(Pixel coordinate grounding data)
================
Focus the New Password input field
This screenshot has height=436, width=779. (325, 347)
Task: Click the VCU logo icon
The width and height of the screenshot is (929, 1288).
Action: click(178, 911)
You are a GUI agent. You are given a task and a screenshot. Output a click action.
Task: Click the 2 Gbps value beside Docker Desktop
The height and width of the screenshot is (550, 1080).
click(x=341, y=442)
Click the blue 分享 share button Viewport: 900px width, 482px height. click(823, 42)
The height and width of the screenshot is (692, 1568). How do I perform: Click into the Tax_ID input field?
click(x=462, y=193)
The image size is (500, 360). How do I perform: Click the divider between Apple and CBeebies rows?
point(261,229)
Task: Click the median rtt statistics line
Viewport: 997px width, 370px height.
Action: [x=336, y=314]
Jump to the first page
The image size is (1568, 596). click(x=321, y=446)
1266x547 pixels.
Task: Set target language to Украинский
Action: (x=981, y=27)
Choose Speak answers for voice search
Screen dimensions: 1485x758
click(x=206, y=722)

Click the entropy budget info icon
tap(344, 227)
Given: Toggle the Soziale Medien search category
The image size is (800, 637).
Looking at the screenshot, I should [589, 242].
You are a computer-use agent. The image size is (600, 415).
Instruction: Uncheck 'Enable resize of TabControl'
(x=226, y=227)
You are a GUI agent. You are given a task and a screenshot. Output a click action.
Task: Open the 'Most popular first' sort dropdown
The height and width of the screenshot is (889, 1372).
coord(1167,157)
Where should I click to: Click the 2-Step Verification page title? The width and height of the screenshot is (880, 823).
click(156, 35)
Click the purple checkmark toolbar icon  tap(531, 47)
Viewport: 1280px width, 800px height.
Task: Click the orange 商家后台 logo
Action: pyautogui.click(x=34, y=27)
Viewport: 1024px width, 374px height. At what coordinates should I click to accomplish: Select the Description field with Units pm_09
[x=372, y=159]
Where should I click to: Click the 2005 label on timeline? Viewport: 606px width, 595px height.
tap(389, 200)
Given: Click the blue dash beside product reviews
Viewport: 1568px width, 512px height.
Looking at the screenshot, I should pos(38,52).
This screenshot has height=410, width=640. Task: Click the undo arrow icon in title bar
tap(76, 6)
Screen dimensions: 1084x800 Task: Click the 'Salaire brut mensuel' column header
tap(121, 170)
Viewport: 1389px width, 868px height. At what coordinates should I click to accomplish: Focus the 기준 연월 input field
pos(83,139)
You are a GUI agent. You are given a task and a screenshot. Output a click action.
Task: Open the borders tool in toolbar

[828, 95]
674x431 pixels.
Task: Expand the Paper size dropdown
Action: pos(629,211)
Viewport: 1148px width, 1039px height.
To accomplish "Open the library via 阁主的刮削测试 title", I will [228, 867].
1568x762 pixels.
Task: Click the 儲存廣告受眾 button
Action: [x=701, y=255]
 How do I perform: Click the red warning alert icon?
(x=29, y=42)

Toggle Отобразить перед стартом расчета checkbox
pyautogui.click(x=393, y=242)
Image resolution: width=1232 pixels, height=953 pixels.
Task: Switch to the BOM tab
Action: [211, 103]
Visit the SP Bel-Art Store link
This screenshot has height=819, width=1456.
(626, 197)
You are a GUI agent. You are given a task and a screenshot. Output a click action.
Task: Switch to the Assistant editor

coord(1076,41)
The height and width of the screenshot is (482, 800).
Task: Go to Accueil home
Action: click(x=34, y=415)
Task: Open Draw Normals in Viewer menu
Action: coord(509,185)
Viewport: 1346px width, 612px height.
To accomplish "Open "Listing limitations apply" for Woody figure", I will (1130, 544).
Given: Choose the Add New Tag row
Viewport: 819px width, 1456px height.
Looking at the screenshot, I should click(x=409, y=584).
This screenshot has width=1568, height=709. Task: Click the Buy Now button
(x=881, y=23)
================
» **WORK TASK**
All entries must come back exactly as they were written.

» **SOLUTION FOR THIS TASK**
Focus the New Password input field
This screenshot has height=436, width=779. (325, 347)
Task: Click the VCU logo icon
The width and height of the screenshot is (929, 1288).
Action: click(178, 911)
You are a GUI agent. You are given a task and a screenshot. Output a click action.
Task: Click the 2 Gbps value beside Docker Desktop
The height and width of the screenshot is (550, 1080).
click(x=341, y=442)
Click the blue 分享 share button Viewport: 900px width, 482px height. click(823, 42)
The height and width of the screenshot is (692, 1568). How do I perform: Click into the Tax_ID input field?
click(x=462, y=193)
The image size is (500, 360). How do I perform: Click the divider between Apple and CBeebies rows?
point(261,229)
Task: Click the median rtt statistics line
Viewport: 997px width, 370px height.
Action: [x=336, y=314]
Jump to the first page
The image size is (1568, 596). click(x=321, y=446)
1266x547 pixels.
Task: Set target language to Украинский
Action: (x=981, y=27)
Choose Speak answers for voice search
Screen dimensions: 1485x758
click(x=206, y=722)

Click the entropy budget info icon
tap(344, 227)
Given: Toggle the Soziale Medien search category
The image size is (800, 637).
Looking at the screenshot, I should [589, 242].
You are a computer-use agent. The image size is (600, 415).
Instruction: Uncheck 'Enable resize of TabControl'
(x=226, y=227)
You are a GUI agent. You are given a task and a screenshot. Output a click action.
Task: Open the 'Most popular first' sort dropdown
The height and width of the screenshot is (889, 1372).
coord(1167,157)
Where should I click to: Click the 2-Step Verification page title? The width and height of the screenshot is (880, 823).
click(156, 35)
Click the purple checkmark toolbar icon  tap(531, 47)
Viewport: 1280px width, 800px height.
Task: Click the orange 商家后台 logo
Action: pyautogui.click(x=34, y=27)
Viewport: 1024px width, 374px height. At what coordinates should I click to accomplish: Select the Description field with Units pm_09
[x=372, y=159]
Where should I click to: Click the 2005 label on timeline? Viewport: 606px width, 595px height.
tap(389, 200)
Given: Click the blue dash beside product reviews
Viewport: 1568px width, 512px height.
Looking at the screenshot, I should pos(38,52).
This screenshot has height=410, width=640. Task: Click the undo arrow icon in title bar
tap(76, 6)
Screen dimensions: 1084x800 Task: Click the 'Salaire brut mensuel' column header
tap(121, 170)
Viewport: 1389px width, 868px height. At what coordinates should I click to accomplish: Focus the 기준 연월 input field
pos(83,139)
You are a GUI agent. You are given a task and a screenshot. Output a click action.
Task: Open the borders tool in toolbar

[828, 95]
674x431 pixels.
Task: Expand the Paper size dropdown
Action: pos(629,211)
Viewport: 1148px width, 1039px height.
To accomplish "Open the library via 阁主的刮削测试 title", I will [228, 867].
1568x762 pixels.
Task: Click the 儲存廣告受眾 button
Action: [x=701, y=255]
 How do I perform: Click the red warning alert icon?
(x=29, y=42)

Toggle Отобразить перед стартом расчета checkbox
pyautogui.click(x=393, y=242)
Image resolution: width=1232 pixels, height=953 pixels.
Task: Switch to the BOM tab
Action: [211, 103]
Visit the SP Bel-Art Store link
This screenshot has height=819, width=1456.
(626, 197)
You are a GUI agent. You are given a task and a screenshot. Output a click action.
Task: Switch to the Assistant editor

coord(1076,41)
The height and width of the screenshot is (482, 800).
Task: Go to Accueil home
Action: click(x=34, y=415)
Task: Open Draw Normals in Viewer menu
Action: coord(509,185)
Viewport: 1346px width, 612px height.
To accomplish "Open "Listing limitations apply" for Woody figure", I will (1130, 544).
Given: Choose the Add New Tag row
Viewport: 819px width, 1456px height.
Looking at the screenshot, I should click(x=409, y=584).
This screenshot has width=1568, height=709. Task: Click the Buy Now button
(x=881, y=23)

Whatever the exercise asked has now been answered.